RIS-GAN: Explore Residual and Illumination with Generative Adversarial Networks for Shadow Removal
This addresses the problem of improving image quality by removing shadows for applications in computer vision, though it appears incremental as it builds on existing GAN and residual/illumination techniques.
The paper tackles shadow removal in images by proposing RIS-GAN, a framework that uses generative adversarial networks to explore residual images and illumination estimation, achieving superior performance on benchmark datasets SRD and ISTD compared to state-of-the-art methods.

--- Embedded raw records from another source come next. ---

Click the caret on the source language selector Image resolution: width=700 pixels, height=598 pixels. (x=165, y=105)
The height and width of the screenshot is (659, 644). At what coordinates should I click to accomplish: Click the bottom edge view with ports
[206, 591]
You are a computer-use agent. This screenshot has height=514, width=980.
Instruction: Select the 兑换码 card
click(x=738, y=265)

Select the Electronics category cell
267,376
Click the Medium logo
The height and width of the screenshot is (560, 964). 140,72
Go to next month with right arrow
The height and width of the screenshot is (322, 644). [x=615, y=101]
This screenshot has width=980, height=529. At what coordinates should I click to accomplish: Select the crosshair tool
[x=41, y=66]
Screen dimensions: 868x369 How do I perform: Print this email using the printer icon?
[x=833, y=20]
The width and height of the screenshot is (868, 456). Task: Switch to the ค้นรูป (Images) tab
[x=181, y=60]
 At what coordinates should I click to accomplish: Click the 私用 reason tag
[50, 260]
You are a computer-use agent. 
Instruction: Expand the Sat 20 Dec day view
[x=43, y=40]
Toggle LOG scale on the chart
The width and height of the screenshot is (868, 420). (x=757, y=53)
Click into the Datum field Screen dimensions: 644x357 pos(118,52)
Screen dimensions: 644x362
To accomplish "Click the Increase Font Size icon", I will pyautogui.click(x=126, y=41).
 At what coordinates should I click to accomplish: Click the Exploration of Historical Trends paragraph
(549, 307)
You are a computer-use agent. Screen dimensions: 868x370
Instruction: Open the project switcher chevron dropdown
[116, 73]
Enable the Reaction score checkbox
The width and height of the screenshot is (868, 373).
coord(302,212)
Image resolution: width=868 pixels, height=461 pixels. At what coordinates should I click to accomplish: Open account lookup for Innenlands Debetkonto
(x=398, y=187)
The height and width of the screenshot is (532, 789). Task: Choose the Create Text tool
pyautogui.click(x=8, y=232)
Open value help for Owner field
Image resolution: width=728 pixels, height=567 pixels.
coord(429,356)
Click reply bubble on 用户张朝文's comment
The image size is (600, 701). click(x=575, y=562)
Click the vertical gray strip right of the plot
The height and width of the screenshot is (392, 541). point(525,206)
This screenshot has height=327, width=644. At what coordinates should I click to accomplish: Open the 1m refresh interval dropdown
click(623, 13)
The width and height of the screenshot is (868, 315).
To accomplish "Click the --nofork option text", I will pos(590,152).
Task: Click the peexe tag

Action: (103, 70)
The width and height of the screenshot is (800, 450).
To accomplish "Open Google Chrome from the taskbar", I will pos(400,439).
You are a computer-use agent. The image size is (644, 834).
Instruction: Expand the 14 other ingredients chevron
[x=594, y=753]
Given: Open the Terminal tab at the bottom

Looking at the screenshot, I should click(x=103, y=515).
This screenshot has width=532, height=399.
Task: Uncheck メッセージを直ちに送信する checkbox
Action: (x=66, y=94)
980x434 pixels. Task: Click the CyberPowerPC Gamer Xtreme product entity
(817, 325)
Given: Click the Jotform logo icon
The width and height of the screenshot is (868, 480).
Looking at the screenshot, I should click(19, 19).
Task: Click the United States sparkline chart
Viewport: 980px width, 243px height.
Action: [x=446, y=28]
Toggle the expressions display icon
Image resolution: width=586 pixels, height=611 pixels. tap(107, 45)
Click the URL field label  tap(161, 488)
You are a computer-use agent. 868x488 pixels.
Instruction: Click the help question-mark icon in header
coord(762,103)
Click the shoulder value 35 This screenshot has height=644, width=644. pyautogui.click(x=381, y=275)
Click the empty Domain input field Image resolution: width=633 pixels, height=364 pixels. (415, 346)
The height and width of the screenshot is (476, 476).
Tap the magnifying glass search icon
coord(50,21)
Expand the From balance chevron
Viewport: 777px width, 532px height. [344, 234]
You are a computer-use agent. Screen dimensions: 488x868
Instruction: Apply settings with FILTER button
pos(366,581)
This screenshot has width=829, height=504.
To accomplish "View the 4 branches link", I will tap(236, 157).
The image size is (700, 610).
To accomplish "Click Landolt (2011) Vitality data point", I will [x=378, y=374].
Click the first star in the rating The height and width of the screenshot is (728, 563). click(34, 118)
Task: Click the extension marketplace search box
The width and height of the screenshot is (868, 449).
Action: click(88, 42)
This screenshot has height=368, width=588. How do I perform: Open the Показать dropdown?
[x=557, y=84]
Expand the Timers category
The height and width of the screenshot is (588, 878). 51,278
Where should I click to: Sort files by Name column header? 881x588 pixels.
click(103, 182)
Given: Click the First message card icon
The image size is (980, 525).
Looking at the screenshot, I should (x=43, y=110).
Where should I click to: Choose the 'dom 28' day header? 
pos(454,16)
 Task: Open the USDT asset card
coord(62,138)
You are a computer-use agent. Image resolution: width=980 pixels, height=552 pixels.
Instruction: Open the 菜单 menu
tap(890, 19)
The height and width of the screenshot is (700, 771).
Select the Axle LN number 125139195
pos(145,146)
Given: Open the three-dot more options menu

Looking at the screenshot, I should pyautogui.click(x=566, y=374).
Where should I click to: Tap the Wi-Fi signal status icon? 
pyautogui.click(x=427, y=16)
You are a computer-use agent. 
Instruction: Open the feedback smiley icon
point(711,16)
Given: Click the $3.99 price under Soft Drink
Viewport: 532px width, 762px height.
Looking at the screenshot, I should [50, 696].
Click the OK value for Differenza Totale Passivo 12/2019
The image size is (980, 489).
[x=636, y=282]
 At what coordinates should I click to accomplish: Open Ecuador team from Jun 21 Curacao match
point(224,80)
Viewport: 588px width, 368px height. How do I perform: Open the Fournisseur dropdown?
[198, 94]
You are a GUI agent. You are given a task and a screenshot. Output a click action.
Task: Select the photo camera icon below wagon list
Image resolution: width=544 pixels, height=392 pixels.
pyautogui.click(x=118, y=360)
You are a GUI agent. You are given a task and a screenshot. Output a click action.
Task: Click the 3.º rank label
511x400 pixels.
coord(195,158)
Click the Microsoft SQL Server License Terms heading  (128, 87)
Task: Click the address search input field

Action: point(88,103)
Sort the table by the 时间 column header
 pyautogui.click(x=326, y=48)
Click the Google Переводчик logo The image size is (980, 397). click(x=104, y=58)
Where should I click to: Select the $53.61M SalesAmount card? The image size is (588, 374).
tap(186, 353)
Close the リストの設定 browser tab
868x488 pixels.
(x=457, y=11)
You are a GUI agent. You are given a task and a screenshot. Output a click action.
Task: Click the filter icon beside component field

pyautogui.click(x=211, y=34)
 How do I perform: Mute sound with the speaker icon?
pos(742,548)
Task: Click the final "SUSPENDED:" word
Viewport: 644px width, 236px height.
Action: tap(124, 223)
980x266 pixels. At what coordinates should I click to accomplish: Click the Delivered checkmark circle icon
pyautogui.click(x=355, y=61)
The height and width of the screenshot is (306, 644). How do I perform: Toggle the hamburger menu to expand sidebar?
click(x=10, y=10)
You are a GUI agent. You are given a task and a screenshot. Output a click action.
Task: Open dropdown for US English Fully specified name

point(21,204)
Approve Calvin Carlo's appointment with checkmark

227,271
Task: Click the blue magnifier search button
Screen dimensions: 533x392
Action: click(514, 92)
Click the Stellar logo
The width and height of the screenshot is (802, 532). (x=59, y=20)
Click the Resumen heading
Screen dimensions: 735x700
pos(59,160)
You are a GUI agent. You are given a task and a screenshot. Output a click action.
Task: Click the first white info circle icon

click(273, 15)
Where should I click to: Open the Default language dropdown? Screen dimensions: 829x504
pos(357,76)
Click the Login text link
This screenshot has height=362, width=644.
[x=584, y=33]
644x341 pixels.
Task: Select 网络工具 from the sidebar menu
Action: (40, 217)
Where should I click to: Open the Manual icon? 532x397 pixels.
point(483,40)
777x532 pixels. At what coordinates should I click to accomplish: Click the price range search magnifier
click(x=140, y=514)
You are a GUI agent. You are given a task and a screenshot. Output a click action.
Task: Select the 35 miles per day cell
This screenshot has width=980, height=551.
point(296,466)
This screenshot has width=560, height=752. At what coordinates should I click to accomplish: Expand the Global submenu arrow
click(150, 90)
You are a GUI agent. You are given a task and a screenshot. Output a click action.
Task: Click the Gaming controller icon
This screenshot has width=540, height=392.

Residual images and illumination estimation have been proved very helpful in image enhancement. In this paper, we propose a general and novel framework RIS-GAN which explores residual and illumination with Generative Adversarial Networks for shadow removal. Combined with the coarse shadow-removal image, the estimated negative residual images and inverse illumination maps can be used to generate indirect shadow-removal images to refine the coarse shadow-removal result to the fine shadow-free image in a coarse-to-fine fashion. Three discriminators are designed to distinguish whether the predicted negative residual images, shadow-removal images, and the inverse illumination maps are real or fake jointly compared with the corresponding ground-truth information. To our best knowledge, we are the first one to explore residual and illumination for shadow removal. We evaluate our proposed method on two benchmark datasets, i.e., SRD and ISTD, and the extensive experiments demonstrate that our proposed method achieves the superior performance to state-of-the-arts, although we have no particular shadow-aware components designed in our generators.